▸ DATA TO PROCESS:

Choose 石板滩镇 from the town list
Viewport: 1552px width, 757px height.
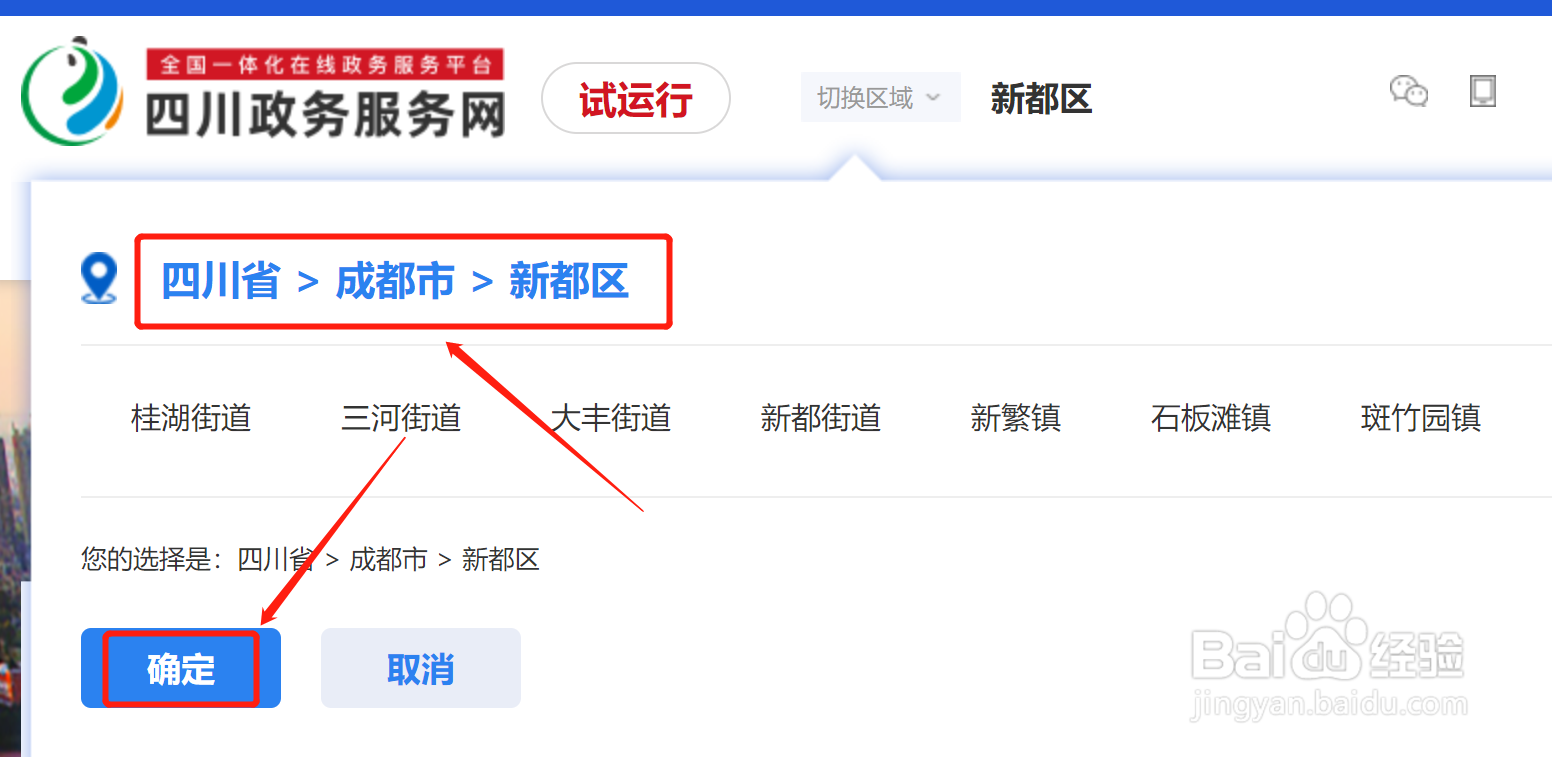click(1211, 418)
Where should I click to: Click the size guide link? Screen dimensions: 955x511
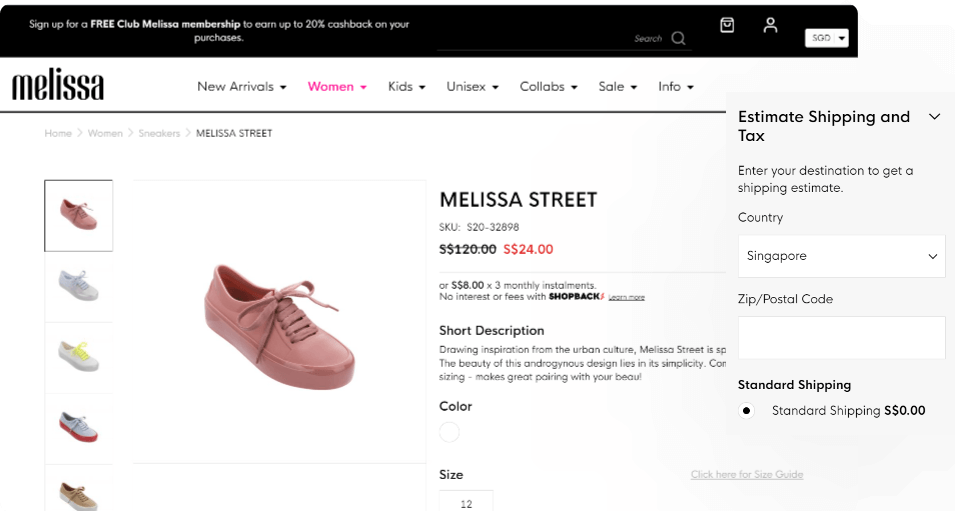tap(746, 474)
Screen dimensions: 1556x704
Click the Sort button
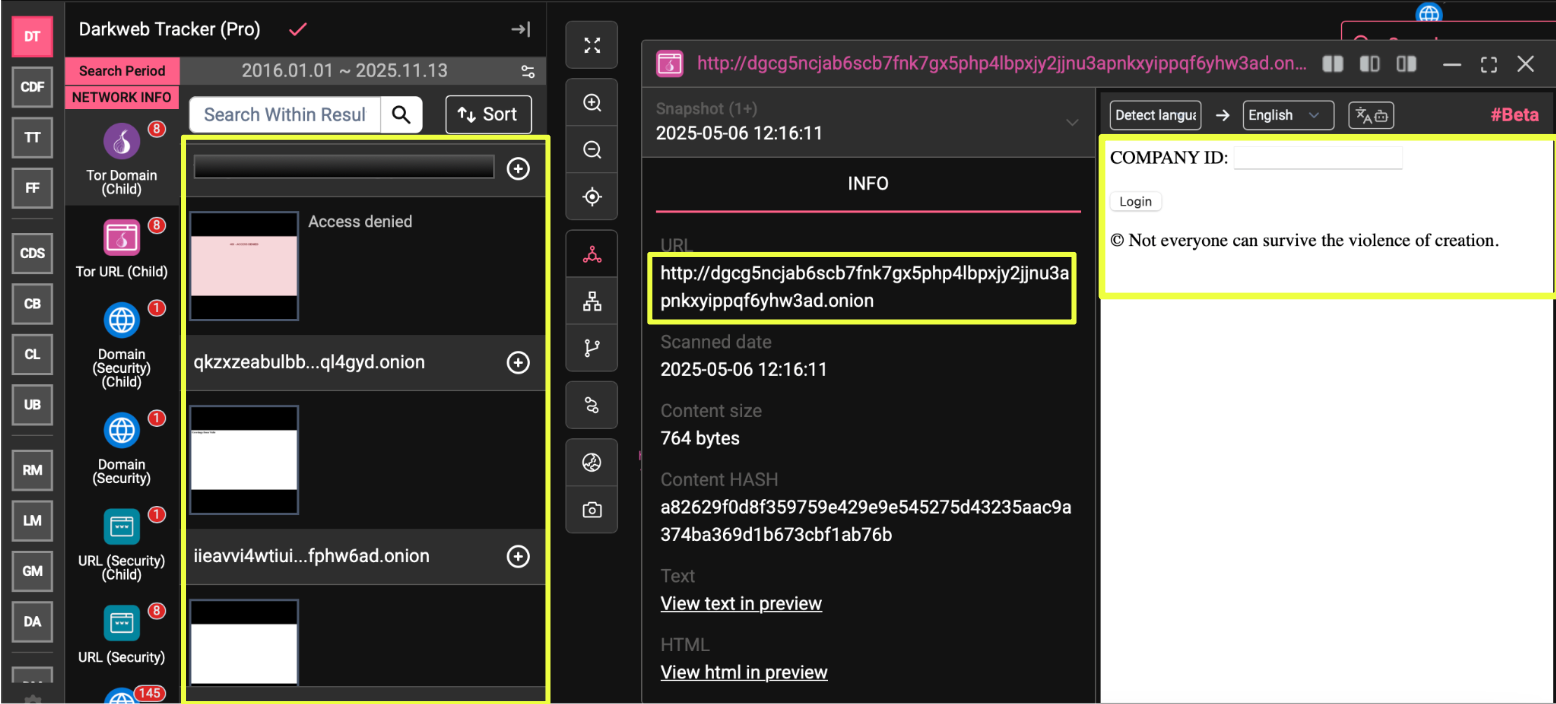488,114
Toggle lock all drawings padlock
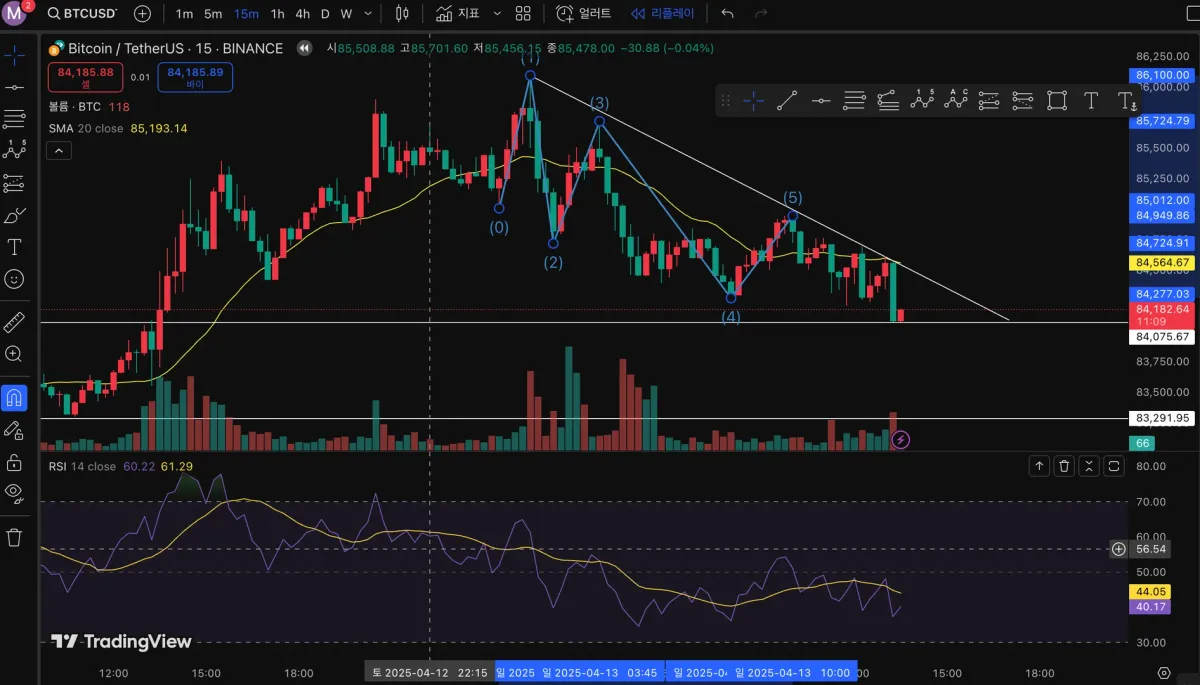 14,462
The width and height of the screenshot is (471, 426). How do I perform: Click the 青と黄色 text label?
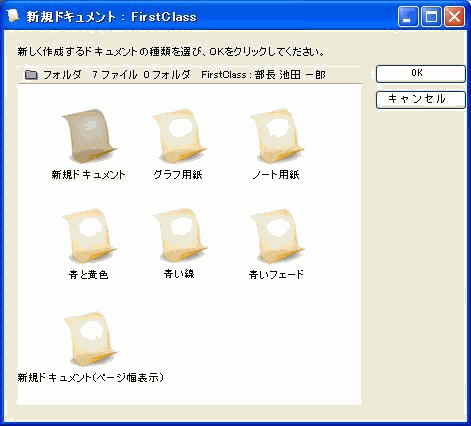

▸ ABOUT THIS EXERCISE:
Would it be possible to copy the material exactly, excluding the images?

▸ TASK ANSWER:
Choose 石板滩镇 from the town list
Viewport: 1552px width, 757px height.
click(1211, 418)
Where should I click to: Click the size guide link? Screen dimensions: 955x511
tap(746, 474)
Screen dimensions: 1556x704
Click the Sort button
488,114
Toggle lock all drawings padlock
 14,462
The width and height of the screenshot is (471, 426). How do I perform: Click the 青と黄色 text label?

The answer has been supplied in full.